5. The method of claim 4, wherein the lateral opening forming includes:

forming a mask covering only a portion of an opening to the trench;

ion implanting a dopant to form a dopant region within the substrate; and

etching to remove the dopant region and form the lateral opening.

6. The method of claim 5, wherein the lateral opening includes a plurality of lateral openings, the ion implanting includes ion implanting the dopant to a plurality of dopant regions at different depths within the substrate, and the etching includes forming the plurality of lateral openings.

7. The method of claim 5, wherein the dopant includes a dopant selected from the group consisting of: phosphorus (P), boron (B), arsenic (As), antimony (Sb), and indium (In).

8. The method of claim 5, wherein the etching uses zero bias power.

9. The method of claim 5, wherein the etching includes one of a reactive ion etch and a wet etch.

10. The method of claim 4, wherein the capacitor material includes a dielectric layer and a polysilicon.

11. A method of forming a trench capacitor, the method comprising:

forming at least one dopant region in a substrate;

forming a mask including a pattern for a trench that intersects only one end of the at least one dopant region;

etching to form the trench and remove the at least one dopant region to form at least one lateral opening extending in only one direction from the trench; and

filling the trench and the at least one lateral opening with a capacitor material.

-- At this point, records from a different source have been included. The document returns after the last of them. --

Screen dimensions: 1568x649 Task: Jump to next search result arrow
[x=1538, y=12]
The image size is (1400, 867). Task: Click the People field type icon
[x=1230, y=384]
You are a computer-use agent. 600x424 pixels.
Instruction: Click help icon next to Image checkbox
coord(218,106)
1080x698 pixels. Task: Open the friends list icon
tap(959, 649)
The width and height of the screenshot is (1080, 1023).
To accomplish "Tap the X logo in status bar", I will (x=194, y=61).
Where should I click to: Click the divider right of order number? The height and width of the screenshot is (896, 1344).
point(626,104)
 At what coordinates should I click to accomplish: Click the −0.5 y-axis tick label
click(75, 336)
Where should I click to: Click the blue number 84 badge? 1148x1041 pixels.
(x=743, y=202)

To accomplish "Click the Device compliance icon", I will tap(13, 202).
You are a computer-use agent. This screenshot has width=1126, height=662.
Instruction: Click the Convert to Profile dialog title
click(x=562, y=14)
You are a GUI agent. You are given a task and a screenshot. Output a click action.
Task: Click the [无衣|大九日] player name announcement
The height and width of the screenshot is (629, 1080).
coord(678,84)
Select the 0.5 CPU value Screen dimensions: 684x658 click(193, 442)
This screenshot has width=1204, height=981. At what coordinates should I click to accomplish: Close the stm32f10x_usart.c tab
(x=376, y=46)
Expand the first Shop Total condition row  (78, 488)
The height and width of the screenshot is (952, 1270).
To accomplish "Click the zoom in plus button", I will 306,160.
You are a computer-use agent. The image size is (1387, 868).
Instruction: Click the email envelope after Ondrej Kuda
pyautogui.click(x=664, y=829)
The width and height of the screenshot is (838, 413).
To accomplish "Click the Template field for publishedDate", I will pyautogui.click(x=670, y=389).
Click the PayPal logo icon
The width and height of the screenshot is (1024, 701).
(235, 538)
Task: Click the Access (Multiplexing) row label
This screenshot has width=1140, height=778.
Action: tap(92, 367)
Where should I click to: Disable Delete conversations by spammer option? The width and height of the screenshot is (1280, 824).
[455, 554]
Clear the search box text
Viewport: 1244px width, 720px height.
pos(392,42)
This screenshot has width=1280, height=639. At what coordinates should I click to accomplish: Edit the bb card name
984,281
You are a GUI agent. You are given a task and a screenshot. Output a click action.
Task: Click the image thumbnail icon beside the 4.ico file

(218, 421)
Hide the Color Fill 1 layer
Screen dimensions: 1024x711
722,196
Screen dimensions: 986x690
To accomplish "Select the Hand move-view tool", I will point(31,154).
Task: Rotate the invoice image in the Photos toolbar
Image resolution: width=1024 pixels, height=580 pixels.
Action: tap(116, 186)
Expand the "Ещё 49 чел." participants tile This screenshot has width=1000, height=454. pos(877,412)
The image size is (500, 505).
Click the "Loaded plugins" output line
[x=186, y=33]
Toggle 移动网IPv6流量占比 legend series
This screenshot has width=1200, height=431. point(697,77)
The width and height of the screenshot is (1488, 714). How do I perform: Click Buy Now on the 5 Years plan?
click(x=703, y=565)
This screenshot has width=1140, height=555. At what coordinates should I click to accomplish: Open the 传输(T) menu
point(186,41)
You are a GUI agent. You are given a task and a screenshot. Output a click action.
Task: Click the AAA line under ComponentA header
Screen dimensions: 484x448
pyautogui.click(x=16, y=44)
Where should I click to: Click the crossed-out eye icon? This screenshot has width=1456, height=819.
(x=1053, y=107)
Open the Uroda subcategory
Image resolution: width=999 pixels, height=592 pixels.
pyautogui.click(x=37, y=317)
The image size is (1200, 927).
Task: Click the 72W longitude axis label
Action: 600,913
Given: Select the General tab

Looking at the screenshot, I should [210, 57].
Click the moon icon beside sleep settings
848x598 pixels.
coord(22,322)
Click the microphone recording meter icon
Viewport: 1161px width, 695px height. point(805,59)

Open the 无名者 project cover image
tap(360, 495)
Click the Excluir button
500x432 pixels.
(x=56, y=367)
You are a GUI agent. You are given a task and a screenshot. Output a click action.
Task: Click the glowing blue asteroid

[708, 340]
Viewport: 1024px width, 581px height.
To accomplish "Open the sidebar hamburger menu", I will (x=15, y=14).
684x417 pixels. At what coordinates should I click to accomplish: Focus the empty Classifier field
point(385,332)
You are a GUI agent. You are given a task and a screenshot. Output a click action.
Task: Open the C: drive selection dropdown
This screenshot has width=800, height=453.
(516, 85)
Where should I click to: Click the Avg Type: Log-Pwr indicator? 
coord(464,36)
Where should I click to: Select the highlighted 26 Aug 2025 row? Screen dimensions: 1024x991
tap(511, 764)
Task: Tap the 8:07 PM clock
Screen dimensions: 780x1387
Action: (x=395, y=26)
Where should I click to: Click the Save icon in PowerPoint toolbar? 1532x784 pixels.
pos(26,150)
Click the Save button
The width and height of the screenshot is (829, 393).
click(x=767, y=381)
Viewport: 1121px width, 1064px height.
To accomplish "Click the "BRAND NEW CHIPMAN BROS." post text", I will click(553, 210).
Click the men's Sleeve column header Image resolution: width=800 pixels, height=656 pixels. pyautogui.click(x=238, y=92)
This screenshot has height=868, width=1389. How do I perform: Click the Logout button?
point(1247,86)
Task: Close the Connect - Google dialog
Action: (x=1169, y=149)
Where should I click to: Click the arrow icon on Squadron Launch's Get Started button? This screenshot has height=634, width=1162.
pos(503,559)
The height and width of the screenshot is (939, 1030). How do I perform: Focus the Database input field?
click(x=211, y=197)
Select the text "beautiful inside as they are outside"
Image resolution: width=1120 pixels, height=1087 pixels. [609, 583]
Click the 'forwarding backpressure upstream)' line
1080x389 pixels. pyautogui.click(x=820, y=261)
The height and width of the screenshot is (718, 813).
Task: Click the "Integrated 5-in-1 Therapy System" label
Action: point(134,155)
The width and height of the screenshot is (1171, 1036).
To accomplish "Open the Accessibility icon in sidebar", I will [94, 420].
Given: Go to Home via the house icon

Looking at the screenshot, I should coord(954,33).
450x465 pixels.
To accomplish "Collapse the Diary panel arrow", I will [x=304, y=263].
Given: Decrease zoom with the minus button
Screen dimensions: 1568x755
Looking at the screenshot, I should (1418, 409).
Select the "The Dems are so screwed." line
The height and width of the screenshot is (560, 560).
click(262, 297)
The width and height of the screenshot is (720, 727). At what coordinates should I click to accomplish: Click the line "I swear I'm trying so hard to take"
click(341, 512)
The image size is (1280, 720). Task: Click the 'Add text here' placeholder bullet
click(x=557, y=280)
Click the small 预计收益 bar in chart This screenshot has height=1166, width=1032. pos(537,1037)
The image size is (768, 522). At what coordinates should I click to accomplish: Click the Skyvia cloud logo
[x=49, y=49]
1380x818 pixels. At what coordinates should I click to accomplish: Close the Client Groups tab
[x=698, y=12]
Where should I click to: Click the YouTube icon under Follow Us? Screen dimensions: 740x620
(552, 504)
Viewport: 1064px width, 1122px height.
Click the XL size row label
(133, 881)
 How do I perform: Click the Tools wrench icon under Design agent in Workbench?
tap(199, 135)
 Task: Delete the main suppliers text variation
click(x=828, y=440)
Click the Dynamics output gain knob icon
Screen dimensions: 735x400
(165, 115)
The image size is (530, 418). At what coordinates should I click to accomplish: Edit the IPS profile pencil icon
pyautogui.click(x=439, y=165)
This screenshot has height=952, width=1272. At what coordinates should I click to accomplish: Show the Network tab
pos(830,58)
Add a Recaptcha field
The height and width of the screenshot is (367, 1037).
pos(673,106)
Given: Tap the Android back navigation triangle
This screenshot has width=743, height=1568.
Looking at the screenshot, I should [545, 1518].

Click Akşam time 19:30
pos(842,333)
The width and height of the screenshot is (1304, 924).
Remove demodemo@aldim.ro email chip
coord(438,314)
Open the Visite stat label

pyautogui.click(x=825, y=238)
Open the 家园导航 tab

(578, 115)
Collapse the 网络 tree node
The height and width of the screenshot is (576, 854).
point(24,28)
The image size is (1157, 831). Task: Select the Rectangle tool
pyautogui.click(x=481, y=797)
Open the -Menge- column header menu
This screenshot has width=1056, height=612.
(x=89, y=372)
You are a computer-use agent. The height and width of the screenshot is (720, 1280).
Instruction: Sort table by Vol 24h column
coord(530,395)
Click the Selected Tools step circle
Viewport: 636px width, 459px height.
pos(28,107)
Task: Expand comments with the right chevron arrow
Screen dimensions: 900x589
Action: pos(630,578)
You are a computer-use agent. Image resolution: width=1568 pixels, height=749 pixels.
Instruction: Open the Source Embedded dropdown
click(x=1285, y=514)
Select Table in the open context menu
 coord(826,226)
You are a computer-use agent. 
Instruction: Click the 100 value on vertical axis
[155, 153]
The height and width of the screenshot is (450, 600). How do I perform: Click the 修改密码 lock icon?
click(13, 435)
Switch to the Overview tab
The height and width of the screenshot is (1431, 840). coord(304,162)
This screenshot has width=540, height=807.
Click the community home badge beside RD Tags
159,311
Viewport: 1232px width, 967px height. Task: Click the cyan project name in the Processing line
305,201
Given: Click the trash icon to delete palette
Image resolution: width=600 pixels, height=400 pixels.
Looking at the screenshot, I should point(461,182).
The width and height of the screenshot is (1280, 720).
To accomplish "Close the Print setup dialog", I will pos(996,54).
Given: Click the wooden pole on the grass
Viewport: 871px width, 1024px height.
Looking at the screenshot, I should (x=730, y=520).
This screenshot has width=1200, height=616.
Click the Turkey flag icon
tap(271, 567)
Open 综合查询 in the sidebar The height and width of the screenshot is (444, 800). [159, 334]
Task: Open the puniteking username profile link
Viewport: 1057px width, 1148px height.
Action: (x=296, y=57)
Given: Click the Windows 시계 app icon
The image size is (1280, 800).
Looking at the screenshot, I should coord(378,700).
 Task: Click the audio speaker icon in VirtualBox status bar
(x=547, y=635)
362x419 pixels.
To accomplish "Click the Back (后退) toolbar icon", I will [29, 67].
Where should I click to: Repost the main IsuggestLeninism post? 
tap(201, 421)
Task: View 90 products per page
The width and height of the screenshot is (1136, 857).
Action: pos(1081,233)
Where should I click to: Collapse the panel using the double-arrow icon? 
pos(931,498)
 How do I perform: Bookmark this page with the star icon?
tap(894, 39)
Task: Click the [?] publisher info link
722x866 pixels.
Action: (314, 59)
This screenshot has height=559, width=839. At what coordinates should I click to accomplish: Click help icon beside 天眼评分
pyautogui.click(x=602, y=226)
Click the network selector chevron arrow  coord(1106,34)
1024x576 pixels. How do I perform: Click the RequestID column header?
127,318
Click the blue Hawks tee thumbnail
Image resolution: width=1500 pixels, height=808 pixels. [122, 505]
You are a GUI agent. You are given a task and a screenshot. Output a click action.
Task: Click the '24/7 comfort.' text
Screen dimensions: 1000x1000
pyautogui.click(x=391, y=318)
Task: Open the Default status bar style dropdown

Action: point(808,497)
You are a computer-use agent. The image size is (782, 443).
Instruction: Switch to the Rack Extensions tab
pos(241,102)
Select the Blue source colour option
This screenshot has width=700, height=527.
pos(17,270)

12. The method of claim 11, wherein the dopant includes an N-type dopant.

13. The method of claim 12, wherein the N-type dopant is selected from the group consisting of: phosphorus (P), arsenic (As) and antimony (Sb).

14. The method of claim 11, wherein the dopant region forming includes forming a plurality of dopant regions at different depths within the substrate,

wherein the etching forms the trench and removes each of the at least one dopant regions to form a plurality of lateral openings extending from the trench, all of the lateral openings extending in only one direction from the trench, and the filling step fills the trench and each lateral opening.

15. The method of claim 14, wherein the dopant region forming includes:

forming a mask over the substrate, the mask having an opening therein;

ion implanting the dopant into the substrate through the opening to form a first dopant region;

removing the mask;

epitaxially growing another layer of the substrate to embed the first dopant region; and

repeating the mask forming, the ion implanting, the mask removing and the epitaxially growing to form at least one other dopant region in the substrate at a different depth than the first dopant region.

16. The method of claim 14, wherein the dopant includes a dopant selected from the group consisting of: phosphorus (P), boron (B), arsenic (As), antimony (Sb), and indium (In).

17. The method of claim 11, wherein the etching uses zero bias power.

18. The method of claim 11, wherein the etching forms a plurality of lateral openings.

19. The method of claim 11, wherein the etching includes one of a reactive ion etch and a wet etch.

20. The method of claim 11, wherein the capacitor material includes a dielectric layer and a polysilicon.